I speak as the latter, and although many of the entries are familiar, there are good arguments for including them.  Paul Cain’s stories were collected in SEVEN SLAYERS, but if you haven’t read them, ‘One, Two, Three’ is a good introduction.  Cain is, in many ways, the hardest-boiled of all Black Mask writers, and this story of triple cross is about as hard as it gets, and no less amusing for that.


The big names are there too.  Raymond Chandler’s ‘Red Wind’ should be familiar to anyone who’s read detective fiction, but as you read its opening pages in this context it’s easy to realise how Chandler’s prose style and his softer-boiled version of the genre set such a standard.  It reminded me too that ‘Red Wind’ was adapted in the Showtime television series Fallen Angels, with Danny Glover as Marlowe.  Worth seeing if you can find it.  Dashiell Hammett’s ‘The Creeping Siamese’ is interesting for a couple of reasons.  First, it’s a clue-laden story that shows how much he learned from traditional mysteries while his Continental Op was setting a whole new standard of realism.  And second, because you can see some of the elements of this tale reappearing in THE MALTESE FALCON.


Erle Stanley Gardner is a big name too, but for Perry Mason, not Ken Corning, though Corning and his secretary Helen Vail are a lot like Mason and Della Street, but maybe 33 1/3 rpm faster.  ‘Honest Money’ is a good yarn that has a little bit of the bite of political corruption.  Meanwhile, Horace McCoy’s ‘Frost Rides Alone’ is a rather straight-forward tale of an airborne Texas Ranger that at first glance may seem out of place in a hard-boiled anthology.  Maybe that’s why it was called THE CRIMEFIGHTERS!  Yet as you read it, you sense its influence on Elmore Leonard, and maybe it’s just because I wrote about Cormac McCarthy’s NO COUNTRY FOR OLD MEN last month, but the setting is similar and the border bits are effective in a very 1930s movie serial western way.  So is George Harmon Coxe’s story featuring ‘Flash’ Casey, the newspaper photographer: many of them were made into B pictures, and this one moves with a fast pace that makes you long for the good old days of yellow journalism.  And there’s Cornell Woolrich’s’ ‘Two Murders, One Crime’ lest you forget where his roots lay.

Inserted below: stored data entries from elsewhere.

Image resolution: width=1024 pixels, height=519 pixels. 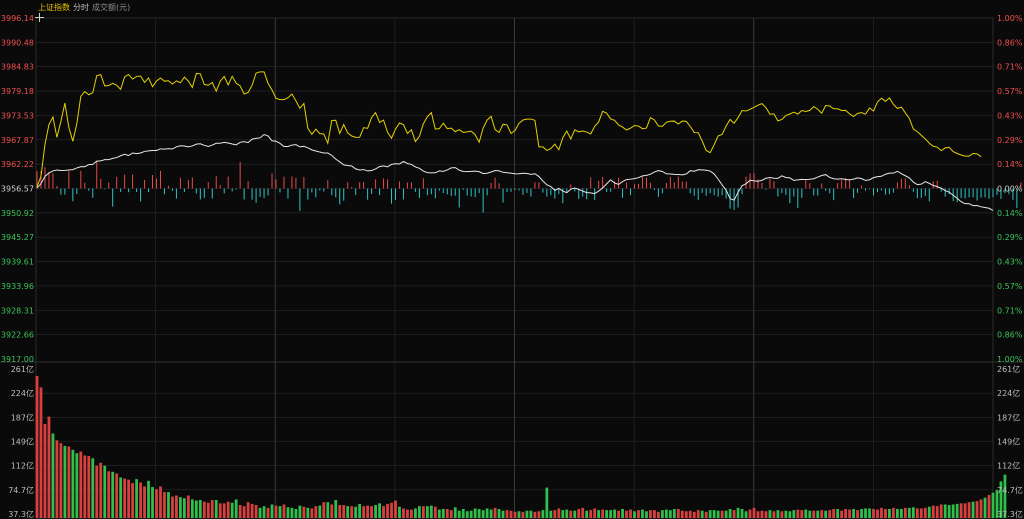 What do you see at coordinates (1010, 262) in the screenshot?
I see `pct-tick-label: 0.43%` at bounding box center [1010, 262].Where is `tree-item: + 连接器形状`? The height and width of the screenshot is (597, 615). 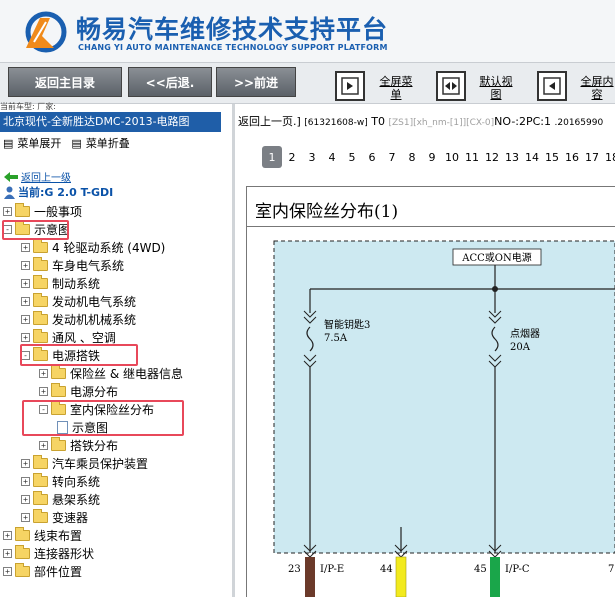
tree-item: + 连接器形状 is located at coordinates (48, 553).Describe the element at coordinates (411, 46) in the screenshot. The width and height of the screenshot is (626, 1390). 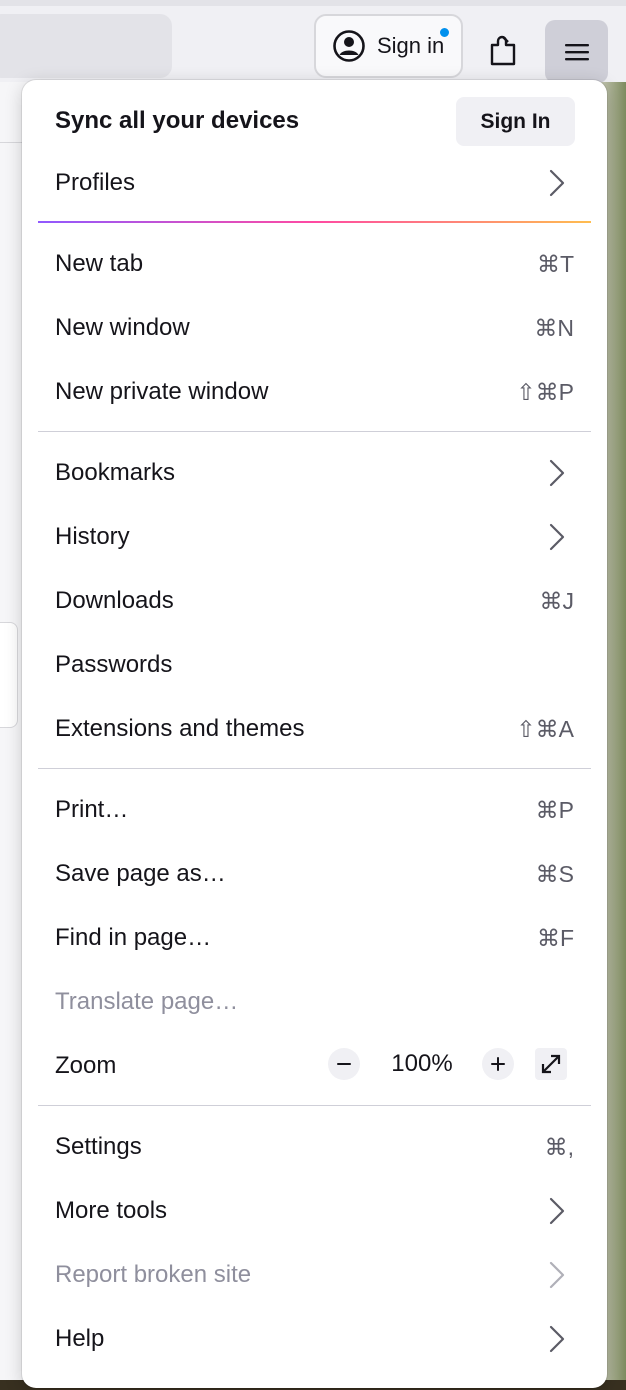
I see `account-sign-in-label: Sign in` at that location.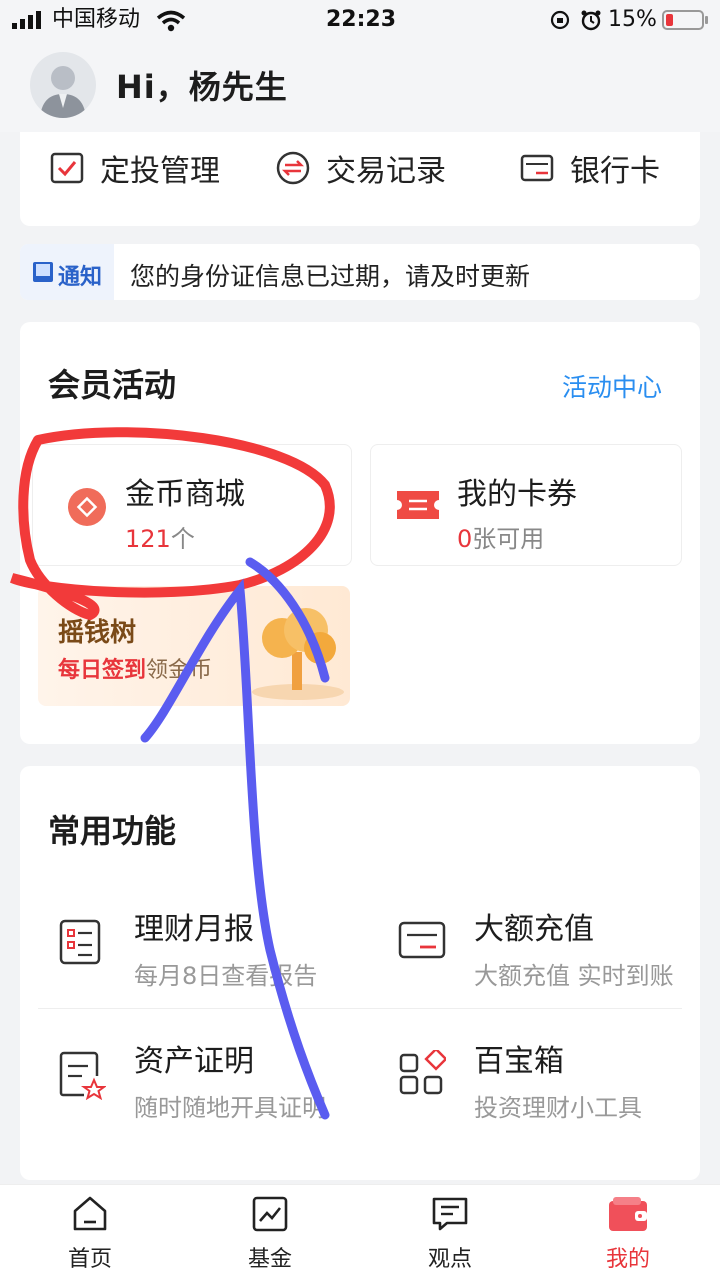 Image resolution: width=720 pixels, height=1281 pixels. What do you see at coordinates (450, 1260) in the screenshot?
I see `tab-label: 观点` at bounding box center [450, 1260].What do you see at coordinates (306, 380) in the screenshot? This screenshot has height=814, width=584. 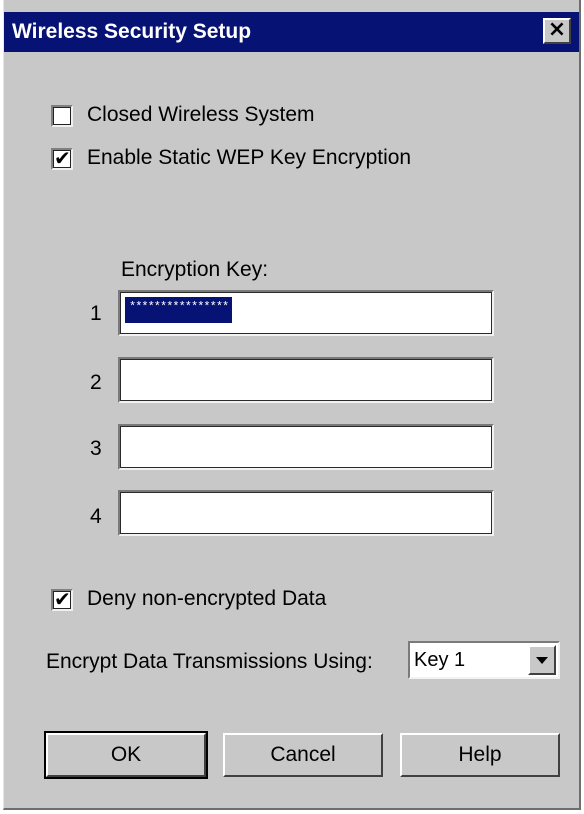 I see `encryption-key-2-input` at bounding box center [306, 380].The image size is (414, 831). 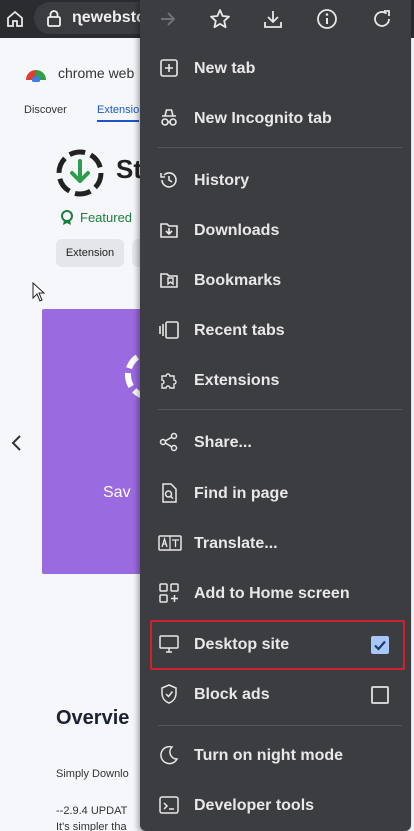 I want to click on url-text: ɳewebsto, so click(x=109, y=18).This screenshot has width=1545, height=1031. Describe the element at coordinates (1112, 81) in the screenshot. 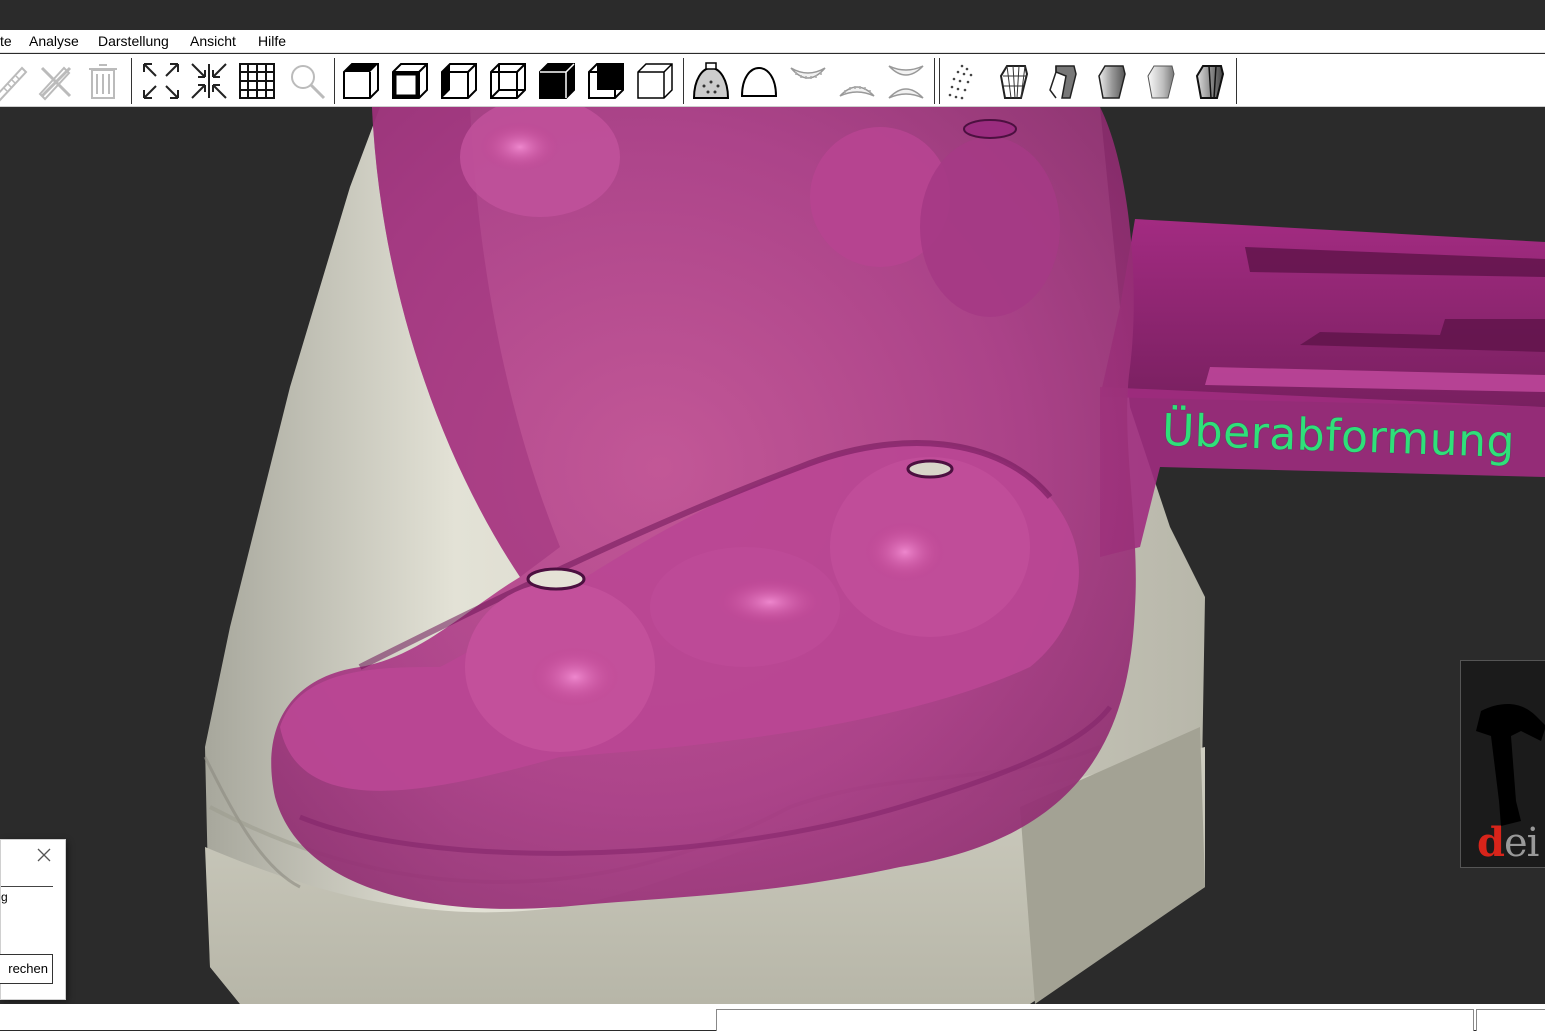

I see `stump-shaded-icon` at that location.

But it’s the relative unknowns who make this anthology so impressive. Norbert Davis ought to be better-remembered for things other than his novels about the detective pair of Doan and Carstairs, Cartsairs being a Great Dane, but his humorous approach never really appealled to Cap Shaw, who edited Black Mask in its glory days.  Still, ‘The Price Of A Dime’ featuring Hollywood detective Ben Shanley, is a small jewel of a story, amusing and fast-paced.  You wonder if Shanley is where Robert Leslie Bellem got Dan Turner, his over-the-top hardboiled Hollywood dick. Thomas Walsh had a long career as a novelist long after his pulp days ended, but his very first Black Mask story, ‘Double Check’ is a classic inside heist story, which ends in a wise-cracking shootout.  Charles Booth’s ‘Stag Party’ is equally entertaining, and William Rollins Jr.’s ‘Chicago Confetti’ reminds you just how fast-paced and crackling first-person narration can be.


Speaking of first-person narration, Carroll John Daly’s Race Williams is best-remembered today as the inspiration for Mike Hammer, and ‘The Third Murderer’, a short novel originally serialised in three issues of Black Mask, is a good example of why Daly’s not remembered for much else today.  Race was a ground-breaker in his day, but the story and the writing are all over the place, something which got more noticeable in Daly’s writing the longer the stories were.  But it’s the kind of thing anyone new to the pulps needs to experience, to get into the mind-set which made Williams the readers’ favourite for many years.


Finally, one disappointment.  Frederick Nebel’s sombre cop Steve McBride and wise-cracking newsman Kennedy are among my favourite Black Mask characters, but ‘Wise Guy’ isn’t one of their best outings.  You can see the appeal, especially as McBride holds sway throughout, but the spice is missing.  Kennedy and McBride deserve their own collection, and if no one wants to edit it, I’d volunteer happily!